Aral looked around, and then sat back down, shoulder to shoulder with Arkady. He was suddenly self-conscious. "So we're alone."
Arkady nodded firmly. "Entirely."
Aral laughed a little, and Arkady looked over at him, smiling. "I just thought--Cordelia's going to be so very dry about--"
"All we had to do was move to a new planet and sail for two hours," Arkady filled in, so much in her style that Aral suspected he wasn't merely predicting but quoting. Well, of course he'd have brought her in on his plan.
"Still," Arkady added, his smile undimmed. "It was worth it, don't you think?"
And whether Arkady meant being teased by Cordelia, or the long journey that had brought him here--even if he traced that journey all the way back to its start, with Aral's heart attack and the rather abrupt changes of career path it had brought about--Aral couldn't disagree.

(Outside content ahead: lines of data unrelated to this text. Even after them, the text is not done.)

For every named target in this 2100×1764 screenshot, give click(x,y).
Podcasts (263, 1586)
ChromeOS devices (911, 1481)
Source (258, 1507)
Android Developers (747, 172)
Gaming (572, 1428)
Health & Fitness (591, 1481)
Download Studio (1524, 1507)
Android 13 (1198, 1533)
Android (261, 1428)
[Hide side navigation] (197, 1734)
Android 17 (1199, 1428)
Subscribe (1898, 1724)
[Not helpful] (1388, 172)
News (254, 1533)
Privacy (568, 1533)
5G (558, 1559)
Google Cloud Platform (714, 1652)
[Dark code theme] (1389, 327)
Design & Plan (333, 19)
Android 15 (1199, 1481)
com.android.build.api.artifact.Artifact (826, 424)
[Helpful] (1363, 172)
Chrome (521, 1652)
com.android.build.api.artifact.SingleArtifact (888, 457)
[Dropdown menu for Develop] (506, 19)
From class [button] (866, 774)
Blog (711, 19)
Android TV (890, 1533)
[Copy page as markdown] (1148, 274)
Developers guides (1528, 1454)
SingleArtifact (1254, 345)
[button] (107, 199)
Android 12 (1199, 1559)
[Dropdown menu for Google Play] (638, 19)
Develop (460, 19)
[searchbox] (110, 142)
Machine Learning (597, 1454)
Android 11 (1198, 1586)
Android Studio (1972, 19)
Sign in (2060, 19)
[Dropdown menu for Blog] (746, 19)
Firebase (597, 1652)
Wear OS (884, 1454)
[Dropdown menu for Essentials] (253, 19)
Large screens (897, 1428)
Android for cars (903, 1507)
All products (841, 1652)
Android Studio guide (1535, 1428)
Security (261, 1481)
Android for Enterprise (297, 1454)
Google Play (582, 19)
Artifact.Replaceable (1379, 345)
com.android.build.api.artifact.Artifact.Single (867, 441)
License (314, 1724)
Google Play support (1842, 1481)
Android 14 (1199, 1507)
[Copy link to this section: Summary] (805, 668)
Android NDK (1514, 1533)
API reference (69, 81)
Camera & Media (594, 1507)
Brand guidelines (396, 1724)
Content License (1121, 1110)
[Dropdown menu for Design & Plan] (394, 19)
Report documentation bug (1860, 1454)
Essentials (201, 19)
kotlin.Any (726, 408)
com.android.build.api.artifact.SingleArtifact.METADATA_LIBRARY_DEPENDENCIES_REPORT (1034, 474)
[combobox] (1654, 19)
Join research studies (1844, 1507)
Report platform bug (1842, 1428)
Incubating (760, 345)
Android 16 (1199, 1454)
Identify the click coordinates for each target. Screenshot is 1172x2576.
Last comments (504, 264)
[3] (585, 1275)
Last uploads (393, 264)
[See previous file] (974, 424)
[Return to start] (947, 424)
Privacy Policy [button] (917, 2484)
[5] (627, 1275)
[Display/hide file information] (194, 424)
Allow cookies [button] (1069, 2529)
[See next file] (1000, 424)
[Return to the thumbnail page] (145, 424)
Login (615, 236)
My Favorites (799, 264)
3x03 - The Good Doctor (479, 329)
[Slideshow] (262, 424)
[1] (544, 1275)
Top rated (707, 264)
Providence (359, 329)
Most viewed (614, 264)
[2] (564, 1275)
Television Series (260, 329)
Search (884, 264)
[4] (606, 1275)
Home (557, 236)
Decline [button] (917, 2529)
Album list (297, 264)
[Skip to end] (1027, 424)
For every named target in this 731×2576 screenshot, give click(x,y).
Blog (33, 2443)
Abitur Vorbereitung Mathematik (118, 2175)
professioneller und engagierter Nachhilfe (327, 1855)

Aral took one last look around at the open sea and the empty horizon, and then he shifted his hand to settle it over Arkady's between their thighs, interlacing their fingers. Arkady scooted closer, turning his hand to press his palm to Aral's, and when Aral turned his head Arkady was watching him. Waiting.
"Yes, Arkan, of course," Aral said, and Arkady's grin flashed as bright as the sun on the waves as he leaned in for a kiss in broad daylight.